EXERCISE GOAL –
What lines in the records below hold the string "number"? Please show them.

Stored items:
◇ ◇ ◇ ◇ ◇ ◇ ◇
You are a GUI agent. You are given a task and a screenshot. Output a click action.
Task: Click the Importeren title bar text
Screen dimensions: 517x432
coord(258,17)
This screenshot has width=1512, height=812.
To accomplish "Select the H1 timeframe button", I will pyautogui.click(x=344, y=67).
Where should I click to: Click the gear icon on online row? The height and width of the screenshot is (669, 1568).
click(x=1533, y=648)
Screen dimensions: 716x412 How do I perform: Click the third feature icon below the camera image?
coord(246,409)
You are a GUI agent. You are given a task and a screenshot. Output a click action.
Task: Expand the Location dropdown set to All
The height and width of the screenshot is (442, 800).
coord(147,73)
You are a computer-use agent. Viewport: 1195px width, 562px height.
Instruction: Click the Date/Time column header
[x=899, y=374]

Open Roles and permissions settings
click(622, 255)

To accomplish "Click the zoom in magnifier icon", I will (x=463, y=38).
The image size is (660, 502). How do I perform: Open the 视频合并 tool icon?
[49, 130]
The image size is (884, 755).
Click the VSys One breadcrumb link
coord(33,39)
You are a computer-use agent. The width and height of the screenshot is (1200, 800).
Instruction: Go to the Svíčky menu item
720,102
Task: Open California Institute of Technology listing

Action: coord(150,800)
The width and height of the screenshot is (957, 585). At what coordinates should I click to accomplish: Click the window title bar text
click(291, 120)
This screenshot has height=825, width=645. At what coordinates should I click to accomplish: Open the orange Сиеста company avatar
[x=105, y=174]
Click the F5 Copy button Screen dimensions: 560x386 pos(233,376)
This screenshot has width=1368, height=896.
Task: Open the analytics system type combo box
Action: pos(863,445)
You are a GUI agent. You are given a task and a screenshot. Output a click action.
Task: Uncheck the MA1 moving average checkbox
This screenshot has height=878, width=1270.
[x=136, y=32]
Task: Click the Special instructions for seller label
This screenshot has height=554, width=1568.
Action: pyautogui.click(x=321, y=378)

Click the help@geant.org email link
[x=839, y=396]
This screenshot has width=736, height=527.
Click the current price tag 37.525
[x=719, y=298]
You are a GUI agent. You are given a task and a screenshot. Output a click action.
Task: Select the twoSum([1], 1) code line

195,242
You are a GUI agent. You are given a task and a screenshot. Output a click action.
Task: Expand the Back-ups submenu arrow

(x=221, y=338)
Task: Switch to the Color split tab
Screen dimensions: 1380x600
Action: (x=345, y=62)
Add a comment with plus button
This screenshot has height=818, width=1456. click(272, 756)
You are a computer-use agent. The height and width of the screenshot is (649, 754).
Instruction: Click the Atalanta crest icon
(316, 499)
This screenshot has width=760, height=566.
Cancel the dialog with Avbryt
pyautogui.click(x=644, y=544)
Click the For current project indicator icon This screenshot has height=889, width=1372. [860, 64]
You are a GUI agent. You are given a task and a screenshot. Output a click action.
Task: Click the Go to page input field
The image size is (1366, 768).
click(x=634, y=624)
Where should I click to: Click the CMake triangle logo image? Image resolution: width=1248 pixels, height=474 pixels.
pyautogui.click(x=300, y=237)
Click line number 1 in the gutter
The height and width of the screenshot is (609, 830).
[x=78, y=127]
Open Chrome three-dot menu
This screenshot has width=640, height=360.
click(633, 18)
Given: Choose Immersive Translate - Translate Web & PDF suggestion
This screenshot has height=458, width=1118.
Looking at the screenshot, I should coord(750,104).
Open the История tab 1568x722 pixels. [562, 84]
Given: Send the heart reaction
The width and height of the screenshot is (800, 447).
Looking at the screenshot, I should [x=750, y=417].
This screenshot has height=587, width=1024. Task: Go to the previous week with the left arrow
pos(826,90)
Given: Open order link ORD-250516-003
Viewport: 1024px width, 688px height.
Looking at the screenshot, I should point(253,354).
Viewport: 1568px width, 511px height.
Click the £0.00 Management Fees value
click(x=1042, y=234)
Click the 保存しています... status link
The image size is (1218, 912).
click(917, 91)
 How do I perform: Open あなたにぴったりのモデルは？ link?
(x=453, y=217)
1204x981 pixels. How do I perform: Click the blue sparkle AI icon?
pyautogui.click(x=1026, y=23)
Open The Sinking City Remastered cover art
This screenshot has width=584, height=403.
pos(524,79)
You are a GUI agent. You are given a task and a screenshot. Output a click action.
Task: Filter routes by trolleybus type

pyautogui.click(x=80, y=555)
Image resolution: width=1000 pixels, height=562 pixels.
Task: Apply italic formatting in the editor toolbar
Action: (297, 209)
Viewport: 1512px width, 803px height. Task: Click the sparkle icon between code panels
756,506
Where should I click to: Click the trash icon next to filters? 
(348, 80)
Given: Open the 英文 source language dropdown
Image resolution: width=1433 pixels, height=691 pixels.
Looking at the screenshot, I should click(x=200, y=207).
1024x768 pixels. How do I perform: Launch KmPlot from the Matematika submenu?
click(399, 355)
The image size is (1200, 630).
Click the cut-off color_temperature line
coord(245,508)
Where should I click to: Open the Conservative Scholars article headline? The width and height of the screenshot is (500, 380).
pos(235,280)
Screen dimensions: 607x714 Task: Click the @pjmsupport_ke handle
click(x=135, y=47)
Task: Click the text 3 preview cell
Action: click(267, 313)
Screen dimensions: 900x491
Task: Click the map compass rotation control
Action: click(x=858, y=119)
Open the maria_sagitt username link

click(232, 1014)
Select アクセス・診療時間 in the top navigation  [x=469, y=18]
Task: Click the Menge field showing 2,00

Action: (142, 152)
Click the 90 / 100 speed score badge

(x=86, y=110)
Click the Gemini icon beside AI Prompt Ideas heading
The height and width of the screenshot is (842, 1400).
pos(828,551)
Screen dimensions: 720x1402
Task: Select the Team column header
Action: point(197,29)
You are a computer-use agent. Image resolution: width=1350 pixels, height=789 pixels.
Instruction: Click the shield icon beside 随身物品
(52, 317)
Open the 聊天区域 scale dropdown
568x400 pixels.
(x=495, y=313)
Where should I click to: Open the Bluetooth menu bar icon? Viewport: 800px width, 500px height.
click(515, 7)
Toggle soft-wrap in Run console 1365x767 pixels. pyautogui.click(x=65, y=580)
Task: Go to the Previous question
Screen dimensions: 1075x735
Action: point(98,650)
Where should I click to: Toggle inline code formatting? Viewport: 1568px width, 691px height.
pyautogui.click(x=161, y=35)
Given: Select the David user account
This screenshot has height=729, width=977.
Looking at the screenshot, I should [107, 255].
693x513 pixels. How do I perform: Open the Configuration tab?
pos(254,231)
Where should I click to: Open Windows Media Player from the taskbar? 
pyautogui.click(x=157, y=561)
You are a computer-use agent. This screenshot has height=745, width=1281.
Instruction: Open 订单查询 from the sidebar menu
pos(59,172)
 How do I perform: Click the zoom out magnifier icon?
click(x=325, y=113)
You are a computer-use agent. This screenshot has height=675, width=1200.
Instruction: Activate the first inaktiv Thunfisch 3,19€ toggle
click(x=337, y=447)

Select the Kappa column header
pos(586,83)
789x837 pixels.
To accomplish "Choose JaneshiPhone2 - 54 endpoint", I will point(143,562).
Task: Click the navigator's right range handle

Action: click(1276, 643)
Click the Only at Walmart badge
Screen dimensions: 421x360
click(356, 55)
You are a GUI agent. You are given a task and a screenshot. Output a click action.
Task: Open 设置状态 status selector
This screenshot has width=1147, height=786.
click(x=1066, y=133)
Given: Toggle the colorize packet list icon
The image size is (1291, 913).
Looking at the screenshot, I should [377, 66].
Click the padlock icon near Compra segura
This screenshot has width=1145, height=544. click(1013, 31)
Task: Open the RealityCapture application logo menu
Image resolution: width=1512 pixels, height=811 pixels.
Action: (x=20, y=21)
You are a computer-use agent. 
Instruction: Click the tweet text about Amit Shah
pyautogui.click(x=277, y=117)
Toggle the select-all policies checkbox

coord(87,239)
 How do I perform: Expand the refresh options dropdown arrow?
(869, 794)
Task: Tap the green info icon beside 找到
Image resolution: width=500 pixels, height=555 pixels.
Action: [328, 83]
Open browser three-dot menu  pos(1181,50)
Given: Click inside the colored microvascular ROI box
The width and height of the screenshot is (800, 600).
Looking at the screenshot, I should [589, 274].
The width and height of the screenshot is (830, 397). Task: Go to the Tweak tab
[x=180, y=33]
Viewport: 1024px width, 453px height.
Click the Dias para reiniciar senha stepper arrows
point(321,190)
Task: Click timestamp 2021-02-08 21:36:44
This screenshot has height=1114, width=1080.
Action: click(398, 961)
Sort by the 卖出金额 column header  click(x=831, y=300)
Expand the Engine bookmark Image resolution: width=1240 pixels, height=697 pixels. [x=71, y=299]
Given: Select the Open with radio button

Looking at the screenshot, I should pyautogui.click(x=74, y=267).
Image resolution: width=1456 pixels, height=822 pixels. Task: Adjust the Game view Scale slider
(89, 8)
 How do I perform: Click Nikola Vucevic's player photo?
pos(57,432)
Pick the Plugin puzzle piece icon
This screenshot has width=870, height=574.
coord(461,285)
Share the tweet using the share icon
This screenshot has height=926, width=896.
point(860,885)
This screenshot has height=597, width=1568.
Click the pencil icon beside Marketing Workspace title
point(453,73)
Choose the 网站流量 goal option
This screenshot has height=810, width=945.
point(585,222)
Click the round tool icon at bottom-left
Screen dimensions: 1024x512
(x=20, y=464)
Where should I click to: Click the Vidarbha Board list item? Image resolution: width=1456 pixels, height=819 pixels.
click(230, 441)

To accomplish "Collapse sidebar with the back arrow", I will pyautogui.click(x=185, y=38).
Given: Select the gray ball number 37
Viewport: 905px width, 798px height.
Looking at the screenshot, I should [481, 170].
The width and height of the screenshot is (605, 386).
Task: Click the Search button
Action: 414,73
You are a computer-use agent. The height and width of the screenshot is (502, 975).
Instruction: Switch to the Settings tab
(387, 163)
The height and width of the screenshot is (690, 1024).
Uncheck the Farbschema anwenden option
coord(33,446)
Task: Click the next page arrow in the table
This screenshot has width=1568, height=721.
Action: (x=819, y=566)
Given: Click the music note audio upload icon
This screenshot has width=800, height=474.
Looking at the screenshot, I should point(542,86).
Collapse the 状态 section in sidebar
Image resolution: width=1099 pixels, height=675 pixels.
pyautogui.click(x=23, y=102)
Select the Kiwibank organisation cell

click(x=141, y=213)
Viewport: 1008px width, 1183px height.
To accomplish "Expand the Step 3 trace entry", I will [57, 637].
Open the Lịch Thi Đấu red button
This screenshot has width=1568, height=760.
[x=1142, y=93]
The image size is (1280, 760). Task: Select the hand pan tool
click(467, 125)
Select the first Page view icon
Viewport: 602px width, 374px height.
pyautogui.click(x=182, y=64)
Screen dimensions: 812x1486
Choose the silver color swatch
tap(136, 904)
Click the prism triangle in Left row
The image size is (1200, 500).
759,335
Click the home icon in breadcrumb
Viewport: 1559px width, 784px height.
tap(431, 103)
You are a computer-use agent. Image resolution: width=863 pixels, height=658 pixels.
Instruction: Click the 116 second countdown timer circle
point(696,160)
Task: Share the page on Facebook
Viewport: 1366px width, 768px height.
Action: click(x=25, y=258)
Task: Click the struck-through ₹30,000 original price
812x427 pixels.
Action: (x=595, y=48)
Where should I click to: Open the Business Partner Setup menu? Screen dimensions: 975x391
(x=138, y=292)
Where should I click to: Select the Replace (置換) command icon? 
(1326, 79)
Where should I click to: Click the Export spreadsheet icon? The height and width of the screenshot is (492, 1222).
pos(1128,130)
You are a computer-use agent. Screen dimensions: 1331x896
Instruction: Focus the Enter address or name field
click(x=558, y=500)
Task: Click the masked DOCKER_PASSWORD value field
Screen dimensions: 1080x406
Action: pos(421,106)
◇ ◇ ◇ ◇ ◇ ◇ ◇
ANSWER BOX –
Click line number 1 in the gutter
Given: Select the gray ball number 37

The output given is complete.